We do not think, however, that the direct effects through the trade channel are the most important part of the story. While it is true that China has become the largest market for Brazilian exports, we rush to note that it still represents only 13% of Brazilian exports (which, in turn, are equivalent to about 12% of Brazilian GDP). Moreover, even its current status as the main customer for Brazilian exports is threatened at the margin by the recovery of exports to the U.S. and Argentina.

Indeed, we believe the main channel of transmission to Brazil is likely to be through commodity prices. We argue, with the help of a small theoretical model, that a stronger yuan should imply higher commodity prices in dollar terms. In fact, it is possible to show that, if dollar commodity prices do not change in response to a stronger yuan, there would be excess demand for commodities, which would eventually drive their dollar prices up.
The economic intuition which lies behind Schwartsman's argument is really very simple, but the logic is also quite compelling. Basically, it depends on two points:

i) China domestic demand growth is more energy intensive than the OECD average
ii) China is large enough to be (to some extent) a price setter, and not simply a price taker.

Put another way, the income elasticity of energy consumption in China is greater than it is in the developed part of the Rest Of the World. This also applies to the energy component of agricultural produce, with important positive consequences for countries like Brazil. That is to say, China consumes energy directly, and indirectly, via the energy input which goes into the food production (fertilizers for soya beans in Brazil, for example) that it outsources. So there is a direct, and an indirect impact.
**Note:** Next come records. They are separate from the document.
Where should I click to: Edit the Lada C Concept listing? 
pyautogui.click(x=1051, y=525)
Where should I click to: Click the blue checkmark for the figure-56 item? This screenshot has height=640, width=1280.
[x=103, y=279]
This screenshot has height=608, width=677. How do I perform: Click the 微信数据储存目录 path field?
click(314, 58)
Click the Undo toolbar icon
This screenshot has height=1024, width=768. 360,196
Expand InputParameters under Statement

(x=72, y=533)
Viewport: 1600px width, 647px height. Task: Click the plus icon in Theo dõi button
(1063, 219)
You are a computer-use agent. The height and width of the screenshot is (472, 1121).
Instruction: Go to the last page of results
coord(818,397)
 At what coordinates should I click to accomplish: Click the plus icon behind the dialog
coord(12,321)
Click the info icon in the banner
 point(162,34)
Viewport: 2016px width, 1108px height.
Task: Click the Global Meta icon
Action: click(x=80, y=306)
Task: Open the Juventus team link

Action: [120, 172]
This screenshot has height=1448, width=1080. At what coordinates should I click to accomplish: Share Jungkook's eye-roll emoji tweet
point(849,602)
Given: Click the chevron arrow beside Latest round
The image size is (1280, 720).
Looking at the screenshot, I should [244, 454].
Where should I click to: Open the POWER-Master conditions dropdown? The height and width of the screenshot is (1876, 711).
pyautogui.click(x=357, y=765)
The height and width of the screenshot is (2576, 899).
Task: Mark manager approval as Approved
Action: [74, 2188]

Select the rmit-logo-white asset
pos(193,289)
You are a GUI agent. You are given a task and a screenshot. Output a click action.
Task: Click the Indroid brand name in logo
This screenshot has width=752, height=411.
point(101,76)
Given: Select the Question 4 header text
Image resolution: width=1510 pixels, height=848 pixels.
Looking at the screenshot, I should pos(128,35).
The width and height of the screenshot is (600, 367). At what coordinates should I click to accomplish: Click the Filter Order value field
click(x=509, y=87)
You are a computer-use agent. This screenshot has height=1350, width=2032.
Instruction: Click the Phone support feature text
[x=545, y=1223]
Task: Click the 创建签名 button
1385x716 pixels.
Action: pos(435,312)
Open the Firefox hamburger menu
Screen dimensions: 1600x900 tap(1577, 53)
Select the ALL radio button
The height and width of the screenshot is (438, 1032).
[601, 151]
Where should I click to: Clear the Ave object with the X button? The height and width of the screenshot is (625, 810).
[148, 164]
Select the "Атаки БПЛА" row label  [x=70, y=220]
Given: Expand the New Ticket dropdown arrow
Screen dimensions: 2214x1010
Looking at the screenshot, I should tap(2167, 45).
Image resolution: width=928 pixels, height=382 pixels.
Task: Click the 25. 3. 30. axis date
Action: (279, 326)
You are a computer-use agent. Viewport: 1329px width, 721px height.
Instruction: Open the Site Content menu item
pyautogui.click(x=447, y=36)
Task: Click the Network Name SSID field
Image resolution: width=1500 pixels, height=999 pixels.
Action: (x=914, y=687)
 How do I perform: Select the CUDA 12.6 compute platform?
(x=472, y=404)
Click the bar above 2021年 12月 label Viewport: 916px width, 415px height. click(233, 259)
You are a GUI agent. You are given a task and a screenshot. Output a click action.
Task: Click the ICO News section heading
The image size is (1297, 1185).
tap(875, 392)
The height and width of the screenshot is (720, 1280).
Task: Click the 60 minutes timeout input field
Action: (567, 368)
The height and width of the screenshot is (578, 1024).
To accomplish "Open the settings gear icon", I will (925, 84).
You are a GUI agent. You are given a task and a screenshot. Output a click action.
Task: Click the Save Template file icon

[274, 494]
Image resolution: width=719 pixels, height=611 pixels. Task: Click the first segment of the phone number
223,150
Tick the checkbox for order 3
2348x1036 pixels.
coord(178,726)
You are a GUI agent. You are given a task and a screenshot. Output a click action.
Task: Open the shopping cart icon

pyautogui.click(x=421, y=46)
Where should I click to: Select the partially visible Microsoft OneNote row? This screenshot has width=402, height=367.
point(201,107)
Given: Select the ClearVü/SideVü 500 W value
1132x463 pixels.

The net consequence of this, is that the Santander analyst expects the dollar price of commodities like oil to rise sharply on the back of any significant yuan revaluation, making China richer (in relative terms), and logically the developed world poorer. Again, and put in other words, the terms of trade are about to change against Europe, the US and Japan, and possibly bigtime, as the Yuan and other emerging market currencies rise. On the other hand, Brazil and other resource rich emerging economies stand to benefit, equally bigtime, in what will be one of the largest rebalancings of the global economy seen in many a long year. The main losers, it seems to me, will be the long-term structurally unemployed we now have in the developed world, and those living in poor countries with few natural resources.

Where Do We Go From Here?

Where we go from here on the China trade front is now very hard to tell. Evidently, on the one hand, evidence continues to mount that more flexibility in yuan parities in in the pipeline. But will the much sought after revaluation really do all that heavy lifting that is being expected of it? After all, Germany's currency was effectively revalued upwards on joining the Euro, and the country then spent several years putting downward pressure on cost elements, with the result that the German trade surplus was even larger (as a % of GDP) in 2008 than it was in 1998. And China's almost unique demographic trajectory also suggests that promoting internal consumption as a growth driver may be up against significant constraints. Life Cycle Theory Nobel Franco Modigliani, in what was his final published paper (2005) - The Chinese Saving Puzzle and the Life-Cycle Hypothesis - drew attention to this oft neglected dimension which evidently forms part of the problem. At the very least, some simple economic theory suggests that all may not be as simple here as it seems at first sight.

On the other hand Chinese officials, far from showing signs of alarm at March's deficit, generally seem to have welcomed the development. According to Zheng Yuesheng, director of Statistics at China's customs office, "This kind of deficit is healthy as it happened while both imports and exports experienced rapid growth," and in any event, as he also points out, China will undoubtedly continue to run (smaller) trade surpluses over the long term. This, at least, has the benefit of being a realistic, and pragmatic assessment of the situation. All we need now is for a bit of this realism and pragmatism to work its way steadily westwards.